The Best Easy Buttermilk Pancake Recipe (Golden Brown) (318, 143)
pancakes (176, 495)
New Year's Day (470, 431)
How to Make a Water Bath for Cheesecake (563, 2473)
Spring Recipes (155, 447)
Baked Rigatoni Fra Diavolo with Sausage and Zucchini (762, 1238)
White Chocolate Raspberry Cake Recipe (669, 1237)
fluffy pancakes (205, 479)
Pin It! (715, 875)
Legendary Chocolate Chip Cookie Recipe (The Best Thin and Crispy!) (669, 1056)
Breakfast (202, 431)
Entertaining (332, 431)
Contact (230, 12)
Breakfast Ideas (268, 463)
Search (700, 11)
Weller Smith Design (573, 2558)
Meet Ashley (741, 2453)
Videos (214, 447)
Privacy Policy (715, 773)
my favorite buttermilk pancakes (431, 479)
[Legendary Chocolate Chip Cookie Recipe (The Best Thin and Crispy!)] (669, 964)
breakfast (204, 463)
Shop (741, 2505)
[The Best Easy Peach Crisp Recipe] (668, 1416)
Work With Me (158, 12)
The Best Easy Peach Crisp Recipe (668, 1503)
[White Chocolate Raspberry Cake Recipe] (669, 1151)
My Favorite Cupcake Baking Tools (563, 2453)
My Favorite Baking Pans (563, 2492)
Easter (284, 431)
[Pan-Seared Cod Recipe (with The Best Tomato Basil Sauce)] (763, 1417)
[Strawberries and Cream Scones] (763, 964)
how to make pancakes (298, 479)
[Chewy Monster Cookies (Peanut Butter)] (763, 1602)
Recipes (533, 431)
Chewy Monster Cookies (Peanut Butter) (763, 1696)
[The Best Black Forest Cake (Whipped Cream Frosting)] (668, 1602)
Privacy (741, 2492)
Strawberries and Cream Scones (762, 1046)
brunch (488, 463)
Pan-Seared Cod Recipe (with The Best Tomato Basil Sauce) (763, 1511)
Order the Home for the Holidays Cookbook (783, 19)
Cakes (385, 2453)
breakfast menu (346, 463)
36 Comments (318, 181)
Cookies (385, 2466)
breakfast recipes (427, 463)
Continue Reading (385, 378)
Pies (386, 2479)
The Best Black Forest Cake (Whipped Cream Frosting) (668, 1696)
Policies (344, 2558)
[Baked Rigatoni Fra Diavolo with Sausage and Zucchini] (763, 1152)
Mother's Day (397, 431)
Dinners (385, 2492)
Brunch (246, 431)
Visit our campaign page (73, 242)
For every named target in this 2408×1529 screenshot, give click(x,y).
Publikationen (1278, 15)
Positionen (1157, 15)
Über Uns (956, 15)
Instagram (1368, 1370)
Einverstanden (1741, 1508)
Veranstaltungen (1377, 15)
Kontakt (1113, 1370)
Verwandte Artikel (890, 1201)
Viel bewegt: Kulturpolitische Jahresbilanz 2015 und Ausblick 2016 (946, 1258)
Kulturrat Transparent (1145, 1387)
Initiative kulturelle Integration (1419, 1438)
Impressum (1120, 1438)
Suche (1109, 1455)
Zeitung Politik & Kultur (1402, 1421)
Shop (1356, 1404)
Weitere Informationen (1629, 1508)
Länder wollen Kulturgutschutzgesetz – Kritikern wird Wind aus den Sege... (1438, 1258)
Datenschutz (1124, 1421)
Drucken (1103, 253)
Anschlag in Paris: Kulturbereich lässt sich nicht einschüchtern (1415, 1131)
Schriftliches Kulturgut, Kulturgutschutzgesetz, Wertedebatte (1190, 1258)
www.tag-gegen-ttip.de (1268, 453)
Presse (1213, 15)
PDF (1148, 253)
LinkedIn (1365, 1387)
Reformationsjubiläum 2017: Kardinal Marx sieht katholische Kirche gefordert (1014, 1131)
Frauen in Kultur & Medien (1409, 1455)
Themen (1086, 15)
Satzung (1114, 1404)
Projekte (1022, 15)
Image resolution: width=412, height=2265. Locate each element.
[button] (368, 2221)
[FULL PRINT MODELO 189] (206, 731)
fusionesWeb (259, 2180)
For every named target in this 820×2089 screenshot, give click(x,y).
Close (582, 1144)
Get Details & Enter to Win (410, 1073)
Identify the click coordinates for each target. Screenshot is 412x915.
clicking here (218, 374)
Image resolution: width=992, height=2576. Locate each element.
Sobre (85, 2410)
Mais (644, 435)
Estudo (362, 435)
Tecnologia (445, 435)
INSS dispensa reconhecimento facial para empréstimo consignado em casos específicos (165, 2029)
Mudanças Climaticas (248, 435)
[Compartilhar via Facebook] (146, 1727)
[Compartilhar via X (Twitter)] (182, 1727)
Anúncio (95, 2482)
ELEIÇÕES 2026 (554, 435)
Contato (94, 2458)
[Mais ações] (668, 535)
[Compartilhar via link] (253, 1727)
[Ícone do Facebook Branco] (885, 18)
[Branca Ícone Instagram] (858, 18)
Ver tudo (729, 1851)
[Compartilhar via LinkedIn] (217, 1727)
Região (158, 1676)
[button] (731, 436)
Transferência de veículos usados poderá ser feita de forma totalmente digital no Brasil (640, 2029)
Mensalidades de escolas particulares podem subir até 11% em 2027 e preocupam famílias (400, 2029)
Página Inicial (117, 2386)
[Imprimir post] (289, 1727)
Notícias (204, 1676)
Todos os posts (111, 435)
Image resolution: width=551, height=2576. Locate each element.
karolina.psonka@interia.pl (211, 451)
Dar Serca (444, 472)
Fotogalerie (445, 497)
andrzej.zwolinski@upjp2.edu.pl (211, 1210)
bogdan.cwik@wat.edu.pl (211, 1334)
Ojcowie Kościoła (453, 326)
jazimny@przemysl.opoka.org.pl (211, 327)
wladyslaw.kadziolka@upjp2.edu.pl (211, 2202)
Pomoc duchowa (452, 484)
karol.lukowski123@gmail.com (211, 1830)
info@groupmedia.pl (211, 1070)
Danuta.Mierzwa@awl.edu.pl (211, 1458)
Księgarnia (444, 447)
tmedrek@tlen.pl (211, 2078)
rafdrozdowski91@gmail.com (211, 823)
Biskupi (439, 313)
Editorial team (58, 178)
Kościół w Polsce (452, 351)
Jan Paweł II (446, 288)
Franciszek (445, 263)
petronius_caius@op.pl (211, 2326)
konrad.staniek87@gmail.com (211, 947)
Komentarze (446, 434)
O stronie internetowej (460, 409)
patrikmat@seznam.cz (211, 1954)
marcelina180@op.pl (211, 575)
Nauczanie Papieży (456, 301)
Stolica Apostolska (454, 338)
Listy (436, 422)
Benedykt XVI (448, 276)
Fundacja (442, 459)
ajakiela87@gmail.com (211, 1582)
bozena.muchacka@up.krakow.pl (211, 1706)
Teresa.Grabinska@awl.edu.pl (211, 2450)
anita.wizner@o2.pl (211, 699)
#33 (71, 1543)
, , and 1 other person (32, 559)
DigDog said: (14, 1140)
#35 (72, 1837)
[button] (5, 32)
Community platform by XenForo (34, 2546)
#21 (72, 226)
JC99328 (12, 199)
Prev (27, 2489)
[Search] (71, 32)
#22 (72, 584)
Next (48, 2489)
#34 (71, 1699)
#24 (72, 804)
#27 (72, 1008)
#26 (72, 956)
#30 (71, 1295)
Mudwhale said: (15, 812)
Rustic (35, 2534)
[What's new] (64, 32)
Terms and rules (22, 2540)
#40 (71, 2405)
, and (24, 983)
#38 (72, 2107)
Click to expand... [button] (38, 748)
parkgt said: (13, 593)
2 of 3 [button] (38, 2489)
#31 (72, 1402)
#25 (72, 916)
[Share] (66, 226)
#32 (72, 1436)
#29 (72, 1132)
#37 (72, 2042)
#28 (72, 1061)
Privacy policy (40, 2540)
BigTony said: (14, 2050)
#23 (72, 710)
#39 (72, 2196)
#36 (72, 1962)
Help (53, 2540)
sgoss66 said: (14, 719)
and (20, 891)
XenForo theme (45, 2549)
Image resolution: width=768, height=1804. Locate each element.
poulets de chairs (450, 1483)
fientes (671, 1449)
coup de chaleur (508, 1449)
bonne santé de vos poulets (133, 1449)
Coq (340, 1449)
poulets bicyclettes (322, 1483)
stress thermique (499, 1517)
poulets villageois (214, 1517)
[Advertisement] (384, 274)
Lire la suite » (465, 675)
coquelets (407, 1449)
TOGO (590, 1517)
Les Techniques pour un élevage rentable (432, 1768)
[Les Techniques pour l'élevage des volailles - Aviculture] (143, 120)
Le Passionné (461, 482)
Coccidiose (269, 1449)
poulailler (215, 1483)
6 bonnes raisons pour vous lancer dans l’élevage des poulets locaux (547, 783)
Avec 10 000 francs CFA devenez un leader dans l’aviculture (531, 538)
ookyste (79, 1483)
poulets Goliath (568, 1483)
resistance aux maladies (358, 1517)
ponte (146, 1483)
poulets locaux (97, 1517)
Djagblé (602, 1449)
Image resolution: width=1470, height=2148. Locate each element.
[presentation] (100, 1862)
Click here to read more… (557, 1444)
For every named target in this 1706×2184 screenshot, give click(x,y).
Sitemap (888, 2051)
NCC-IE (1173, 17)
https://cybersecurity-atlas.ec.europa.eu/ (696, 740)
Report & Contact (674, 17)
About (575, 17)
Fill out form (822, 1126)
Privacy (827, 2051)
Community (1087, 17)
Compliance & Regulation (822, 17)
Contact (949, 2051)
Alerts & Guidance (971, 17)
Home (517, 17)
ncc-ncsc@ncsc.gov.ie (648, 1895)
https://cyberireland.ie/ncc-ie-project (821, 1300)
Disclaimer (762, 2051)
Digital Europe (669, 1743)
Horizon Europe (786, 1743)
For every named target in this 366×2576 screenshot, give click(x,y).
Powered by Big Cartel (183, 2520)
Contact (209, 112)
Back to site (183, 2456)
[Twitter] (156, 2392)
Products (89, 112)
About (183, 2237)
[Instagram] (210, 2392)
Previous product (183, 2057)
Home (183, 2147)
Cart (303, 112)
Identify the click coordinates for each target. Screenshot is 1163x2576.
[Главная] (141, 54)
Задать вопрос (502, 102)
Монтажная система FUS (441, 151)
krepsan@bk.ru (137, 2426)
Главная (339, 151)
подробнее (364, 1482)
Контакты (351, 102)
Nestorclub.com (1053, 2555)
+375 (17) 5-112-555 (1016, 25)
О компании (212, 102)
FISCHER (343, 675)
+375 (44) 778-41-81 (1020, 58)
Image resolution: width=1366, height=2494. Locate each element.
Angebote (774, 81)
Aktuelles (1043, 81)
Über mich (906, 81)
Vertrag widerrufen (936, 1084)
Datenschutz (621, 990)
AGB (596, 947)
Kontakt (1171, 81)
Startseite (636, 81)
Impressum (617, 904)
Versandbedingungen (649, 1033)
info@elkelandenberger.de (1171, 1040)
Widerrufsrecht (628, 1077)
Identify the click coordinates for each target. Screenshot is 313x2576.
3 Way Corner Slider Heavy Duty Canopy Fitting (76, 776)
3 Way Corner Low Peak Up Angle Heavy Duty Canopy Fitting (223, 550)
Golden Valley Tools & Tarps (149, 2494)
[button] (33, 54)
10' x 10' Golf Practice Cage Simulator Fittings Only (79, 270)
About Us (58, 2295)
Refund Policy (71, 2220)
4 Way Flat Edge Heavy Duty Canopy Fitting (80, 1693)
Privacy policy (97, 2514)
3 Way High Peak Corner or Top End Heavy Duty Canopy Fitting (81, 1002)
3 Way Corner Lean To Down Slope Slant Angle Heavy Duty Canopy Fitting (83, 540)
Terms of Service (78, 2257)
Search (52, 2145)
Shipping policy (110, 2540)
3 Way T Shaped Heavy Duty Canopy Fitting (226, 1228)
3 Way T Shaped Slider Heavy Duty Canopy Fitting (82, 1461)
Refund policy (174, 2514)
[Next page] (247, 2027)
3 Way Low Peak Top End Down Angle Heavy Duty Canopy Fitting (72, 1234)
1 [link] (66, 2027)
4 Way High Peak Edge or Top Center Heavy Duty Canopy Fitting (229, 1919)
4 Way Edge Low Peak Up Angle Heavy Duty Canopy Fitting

++++++++++++++++++++

Scan the records above for the string "Compartilhar", then select every line that holds it.

[Exercise result]
[Compartilhar via Facebook] (146, 1727)
[Compartilhar via X (Twitter)] (182, 1727)
[Compartilhar via link] (253, 1727)
[Compartilhar via LinkedIn] (217, 1727)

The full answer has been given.